The USPS claims approximately 11% of the mail will have slower/lower service standards. This means the amount of mail generated in the 71% of ZIP codes and 47% of the population—which is rural America and impacted by RTO—makes up a relatively small portion of the overall mail volume.
Conversely, most of the U.S. mail volume is generated in the 29% of ZIP codes and 53% of the population (urban America) that will not be RTO. Bottom line, the USPS is banking it will save a lot of money to outweigh the negative service impact to a small amount of rural mail.
The USPS has lowered service standards to accommodate the impact of RTO. Customers and the general public are not made aware when RTO is implemented. They don’t know if they rush to the post office to mail something before it closes that it won’t go out that night; it will go out the next morning.

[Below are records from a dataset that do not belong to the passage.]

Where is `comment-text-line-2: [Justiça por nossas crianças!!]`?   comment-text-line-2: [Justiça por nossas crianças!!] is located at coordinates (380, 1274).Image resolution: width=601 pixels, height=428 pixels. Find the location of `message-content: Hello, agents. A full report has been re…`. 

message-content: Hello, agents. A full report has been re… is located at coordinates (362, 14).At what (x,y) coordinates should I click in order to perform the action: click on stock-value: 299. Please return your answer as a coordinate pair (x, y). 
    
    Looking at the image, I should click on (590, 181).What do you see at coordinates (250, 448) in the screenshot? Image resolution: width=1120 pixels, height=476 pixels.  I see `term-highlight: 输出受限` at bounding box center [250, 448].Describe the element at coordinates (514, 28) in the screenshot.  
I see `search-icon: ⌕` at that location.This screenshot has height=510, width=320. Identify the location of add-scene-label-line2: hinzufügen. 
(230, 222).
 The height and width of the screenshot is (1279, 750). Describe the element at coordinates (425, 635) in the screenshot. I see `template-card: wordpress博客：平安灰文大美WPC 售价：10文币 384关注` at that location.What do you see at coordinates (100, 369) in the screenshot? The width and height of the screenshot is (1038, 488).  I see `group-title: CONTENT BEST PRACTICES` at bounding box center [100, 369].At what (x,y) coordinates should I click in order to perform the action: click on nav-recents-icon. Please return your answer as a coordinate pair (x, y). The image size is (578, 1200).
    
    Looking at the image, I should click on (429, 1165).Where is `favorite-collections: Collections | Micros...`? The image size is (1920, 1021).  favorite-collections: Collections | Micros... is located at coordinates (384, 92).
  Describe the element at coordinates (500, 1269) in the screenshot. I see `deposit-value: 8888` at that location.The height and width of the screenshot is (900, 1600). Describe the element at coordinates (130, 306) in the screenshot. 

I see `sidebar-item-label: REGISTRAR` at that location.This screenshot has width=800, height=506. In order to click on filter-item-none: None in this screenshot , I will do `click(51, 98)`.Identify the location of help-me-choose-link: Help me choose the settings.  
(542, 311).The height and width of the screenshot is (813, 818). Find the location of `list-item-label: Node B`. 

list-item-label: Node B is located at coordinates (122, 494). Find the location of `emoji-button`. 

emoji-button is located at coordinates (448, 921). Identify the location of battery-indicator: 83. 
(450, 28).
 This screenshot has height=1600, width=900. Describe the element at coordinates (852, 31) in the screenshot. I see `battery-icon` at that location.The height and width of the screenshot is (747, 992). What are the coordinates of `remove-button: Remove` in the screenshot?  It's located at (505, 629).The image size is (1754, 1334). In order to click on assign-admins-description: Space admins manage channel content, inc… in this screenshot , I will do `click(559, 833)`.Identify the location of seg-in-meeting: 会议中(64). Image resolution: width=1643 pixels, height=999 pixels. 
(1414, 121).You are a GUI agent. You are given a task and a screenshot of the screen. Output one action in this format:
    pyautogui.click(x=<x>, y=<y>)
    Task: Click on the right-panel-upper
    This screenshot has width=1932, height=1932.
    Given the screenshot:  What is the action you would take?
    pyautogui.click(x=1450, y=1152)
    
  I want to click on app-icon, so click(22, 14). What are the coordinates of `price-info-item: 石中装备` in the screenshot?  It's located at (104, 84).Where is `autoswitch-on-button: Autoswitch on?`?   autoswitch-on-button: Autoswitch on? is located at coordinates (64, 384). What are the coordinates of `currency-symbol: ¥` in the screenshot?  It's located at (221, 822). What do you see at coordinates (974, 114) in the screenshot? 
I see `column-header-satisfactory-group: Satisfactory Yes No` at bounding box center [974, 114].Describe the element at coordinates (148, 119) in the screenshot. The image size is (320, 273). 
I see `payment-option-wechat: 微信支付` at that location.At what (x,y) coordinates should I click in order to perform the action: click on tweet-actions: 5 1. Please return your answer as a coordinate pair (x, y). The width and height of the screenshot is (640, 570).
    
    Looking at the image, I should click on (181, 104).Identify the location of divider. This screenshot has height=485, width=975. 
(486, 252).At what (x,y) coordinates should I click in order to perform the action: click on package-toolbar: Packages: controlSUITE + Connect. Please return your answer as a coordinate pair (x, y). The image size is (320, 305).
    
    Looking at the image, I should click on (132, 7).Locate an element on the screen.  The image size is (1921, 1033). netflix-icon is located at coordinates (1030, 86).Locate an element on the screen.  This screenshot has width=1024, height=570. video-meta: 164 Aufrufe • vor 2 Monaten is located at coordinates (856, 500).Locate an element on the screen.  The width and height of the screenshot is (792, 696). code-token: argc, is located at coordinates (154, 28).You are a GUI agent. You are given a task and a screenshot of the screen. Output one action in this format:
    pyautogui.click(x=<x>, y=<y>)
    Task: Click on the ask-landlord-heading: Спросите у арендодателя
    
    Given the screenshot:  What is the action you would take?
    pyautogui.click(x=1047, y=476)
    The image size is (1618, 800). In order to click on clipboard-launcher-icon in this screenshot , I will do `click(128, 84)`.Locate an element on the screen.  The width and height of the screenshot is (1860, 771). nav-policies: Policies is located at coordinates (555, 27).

They won’t know if collection box pickup times are changed and, if the times are changed, what the new time is. They don’t know the mail in collection boxes picked up that night will sit in the post office overnight.
We should let customers know when their service has changed, how it’s changed and that we are doing it to save money and keep the company viable. Let’s all hope for the sake of the USPS that the savings outweigh the service impacts when all is said and done.
Hopefully, this has given you a better understanding of RTO, the rationale and impacts behind it. Keep the faith and stay on the high road, the view is much better!